* EXERCISE GOAL *
Reproduce every one of the following records word for word, keeping each line unchanged.

──────────────────────────────

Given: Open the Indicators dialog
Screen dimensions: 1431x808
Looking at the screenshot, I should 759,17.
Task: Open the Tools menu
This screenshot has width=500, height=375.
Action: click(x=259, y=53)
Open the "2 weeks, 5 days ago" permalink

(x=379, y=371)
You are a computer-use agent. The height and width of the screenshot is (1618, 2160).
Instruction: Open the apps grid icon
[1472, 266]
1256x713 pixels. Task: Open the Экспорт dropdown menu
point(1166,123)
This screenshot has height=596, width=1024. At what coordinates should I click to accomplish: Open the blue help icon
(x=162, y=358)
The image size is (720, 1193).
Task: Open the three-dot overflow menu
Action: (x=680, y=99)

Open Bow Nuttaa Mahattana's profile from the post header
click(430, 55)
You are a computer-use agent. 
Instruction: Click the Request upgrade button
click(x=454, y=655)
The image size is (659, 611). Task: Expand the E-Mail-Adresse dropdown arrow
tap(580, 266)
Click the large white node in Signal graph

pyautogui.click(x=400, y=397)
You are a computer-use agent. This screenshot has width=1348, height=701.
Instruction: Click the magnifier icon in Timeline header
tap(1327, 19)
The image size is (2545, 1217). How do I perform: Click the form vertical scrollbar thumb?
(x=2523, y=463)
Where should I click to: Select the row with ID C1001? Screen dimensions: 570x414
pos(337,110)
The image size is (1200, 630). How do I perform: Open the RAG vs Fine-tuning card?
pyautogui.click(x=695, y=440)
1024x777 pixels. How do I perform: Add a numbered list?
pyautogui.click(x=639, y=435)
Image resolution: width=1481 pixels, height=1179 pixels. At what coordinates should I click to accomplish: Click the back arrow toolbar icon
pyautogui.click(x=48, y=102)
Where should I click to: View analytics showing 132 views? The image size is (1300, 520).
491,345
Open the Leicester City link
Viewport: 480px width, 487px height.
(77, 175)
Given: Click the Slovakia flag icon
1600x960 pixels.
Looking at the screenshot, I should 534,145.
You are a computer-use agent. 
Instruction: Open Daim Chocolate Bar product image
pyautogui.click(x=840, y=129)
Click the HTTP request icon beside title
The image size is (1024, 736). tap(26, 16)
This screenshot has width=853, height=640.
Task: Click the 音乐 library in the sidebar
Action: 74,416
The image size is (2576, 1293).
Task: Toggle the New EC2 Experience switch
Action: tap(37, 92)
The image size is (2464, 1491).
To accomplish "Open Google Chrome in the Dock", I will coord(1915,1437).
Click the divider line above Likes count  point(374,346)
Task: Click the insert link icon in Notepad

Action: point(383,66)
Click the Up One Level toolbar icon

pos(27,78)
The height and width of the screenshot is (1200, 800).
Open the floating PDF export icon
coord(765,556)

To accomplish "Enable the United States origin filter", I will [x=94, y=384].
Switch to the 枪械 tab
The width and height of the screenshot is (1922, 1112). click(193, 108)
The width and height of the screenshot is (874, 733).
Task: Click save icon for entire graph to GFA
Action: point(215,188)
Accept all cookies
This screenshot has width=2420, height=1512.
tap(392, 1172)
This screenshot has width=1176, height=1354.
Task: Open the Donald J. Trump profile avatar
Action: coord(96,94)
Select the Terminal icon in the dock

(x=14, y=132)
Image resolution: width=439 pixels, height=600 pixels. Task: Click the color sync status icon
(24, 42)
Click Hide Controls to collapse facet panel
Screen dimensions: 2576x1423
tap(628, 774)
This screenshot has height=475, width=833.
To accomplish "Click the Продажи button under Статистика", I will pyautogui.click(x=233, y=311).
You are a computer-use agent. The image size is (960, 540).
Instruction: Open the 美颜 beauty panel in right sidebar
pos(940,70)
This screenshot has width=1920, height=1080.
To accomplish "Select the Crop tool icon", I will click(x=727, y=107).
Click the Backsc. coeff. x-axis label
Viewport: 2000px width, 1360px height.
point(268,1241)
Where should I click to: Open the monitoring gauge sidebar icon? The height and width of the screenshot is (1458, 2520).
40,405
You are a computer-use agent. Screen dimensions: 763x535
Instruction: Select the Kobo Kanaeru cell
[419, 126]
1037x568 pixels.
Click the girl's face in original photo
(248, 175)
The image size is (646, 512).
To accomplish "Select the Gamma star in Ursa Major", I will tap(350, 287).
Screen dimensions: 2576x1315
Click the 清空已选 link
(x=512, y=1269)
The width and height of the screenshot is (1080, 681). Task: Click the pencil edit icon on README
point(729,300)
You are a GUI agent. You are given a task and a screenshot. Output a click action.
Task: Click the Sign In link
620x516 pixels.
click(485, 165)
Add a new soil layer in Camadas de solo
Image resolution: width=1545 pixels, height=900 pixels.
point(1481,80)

──────────────────────────────

* EXERCISE ANSWER *
Given: Open the Indicators dialog
Screen dimensions: 1431x808
Looking at the screenshot, I should 759,17.
Task: Open the Tools menu
This screenshot has width=500, height=375.
Action: click(x=259, y=53)
Open the "2 weeks, 5 days ago" permalink

(x=379, y=371)
You are a computer-use agent. The height and width of the screenshot is (1618, 2160).
Instruction: Open the apps grid icon
[1472, 266]
1256x713 pixels. Task: Open the Экспорт dropdown menu
point(1166,123)
This screenshot has height=596, width=1024. At what coordinates should I click to accomplish: Open the blue help icon
(x=162, y=358)
The image size is (720, 1193).
Task: Open the three-dot overflow menu
Action: (x=680, y=99)

Open Bow Nuttaa Mahattana's profile from the post header
click(430, 55)
You are a computer-use agent. 
Instruction: Click the Request upgrade button
click(x=454, y=655)
The image size is (659, 611). Task: Expand the E-Mail-Adresse dropdown arrow
tap(580, 266)
Click the large white node in Signal graph

pyautogui.click(x=400, y=397)
You are a computer-use agent. This screenshot has width=1348, height=701.
Instruction: Click the magnifier icon in Timeline header
tap(1327, 19)
The image size is (2545, 1217). How do I perform: Click the form vertical scrollbar thumb?
(x=2523, y=463)
Where should I click to: Select the row with ID C1001? Screen dimensions: 570x414
pos(337,110)
The image size is (1200, 630). How do I perform: Open the RAG vs Fine-tuning card?
pyautogui.click(x=695, y=440)
1024x777 pixels. How do I perform: Add a numbered list?
pyautogui.click(x=639, y=435)
Image resolution: width=1481 pixels, height=1179 pixels. At what coordinates should I click to accomplish: Click the back arrow toolbar icon
pyautogui.click(x=48, y=102)
Where should I click to: View analytics showing 132 views? The image size is (1300, 520).
491,345
Open the Leicester City link
Viewport: 480px width, 487px height.
(77, 175)
Given: Click the Slovakia flag icon
1600x960 pixels.
Looking at the screenshot, I should 534,145.
You are a computer-use agent. 
Instruction: Open Daim Chocolate Bar product image
pyautogui.click(x=840, y=129)
Click the HTTP request icon beside title
The image size is (1024, 736). tap(26, 16)
This screenshot has width=853, height=640.
Task: Click the 音乐 library in the sidebar
Action: 74,416
The image size is (2576, 1293).
Task: Toggle the New EC2 Experience switch
Action: tap(37, 92)
The image size is (2464, 1491).
To accomplish "Open Google Chrome in the Dock", I will coord(1915,1437).
Click the divider line above Likes count  point(374,346)
Task: Click the insert link icon in Notepad

Action: point(383,66)
Click the Up One Level toolbar icon

pos(27,78)
The height and width of the screenshot is (1200, 800).
Open the floating PDF export icon
coord(765,556)

To accomplish "Enable the United States origin filter", I will [x=94, y=384].
Switch to the 枪械 tab
The width and height of the screenshot is (1922, 1112). click(193, 108)
The width and height of the screenshot is (874, 733).
Task: Click save icon for entire graph to GFA
Action: point(215,188)
Accept all cookies
This screenshot has width=2420, height=1512.
tap(392, 1172)
This screenshot has width=1176, height=1354.
Task: Open the Donald J. Trump profile avatar
Action: coord(96,94)
Select the Terminal icon in the dock

(x=14, y=132)
Image resolution: width=439 pixels, height=600 pixels. Task: Click the color sync status icon
(24, 42)
Click Hide Controls to collapse facet panel
Screen dimensions: 2576x1423
tap(628, 774)
This screenshot has height=475, width=833.
To accomplish "Click the Продажи button under Статистика", I will pyautogui.click(x=233, y=311).
You are a computer-use agent. The image size is (960, 540).
Instruction: Open the 美颜 beauty panel in right sidebar
pos(940,70)
This screenshot has width=1920, height=1080.
To accomplish "Select the Crop tool icon", I will click(x=727, y=107).
Click the Backsc. coeff. x-axis label
Viewport: 2000px width, 1360px height.
point(268,1241)
Where should I click to: Open the monitoring gauge sidebar icon? The height and width of the screenshot is (1458, 2520).
40,405
You are a computer-use agent. Screen dimensions: 763x535
Instruction: Select the Kobo Kanaeru cell
[419, 126]
1037x568 pixels.
Click the girl's face in original photo
(248, 175)
The image size is (646, 512).
To accomplish "Select the Gamma star in Ursa Major", I will tap(350, 287).
Screen dimensions: 2576x1315
Click the 清空已选 link
(x=512, y=1269)
The width and height of the screenshot is (1080, 681). Task: Click the pencil edit icon on README
point(729,300)
You are a GUI agent. You are given a task and a screenshot. Output a click action.
Task: Click the Sign In link
620x516 pixels.
click(485, 165)
Add a new soil layer in Camadas de solo
Image resolution: width=1545 pixels, height=900 pixels.
point(1481,80)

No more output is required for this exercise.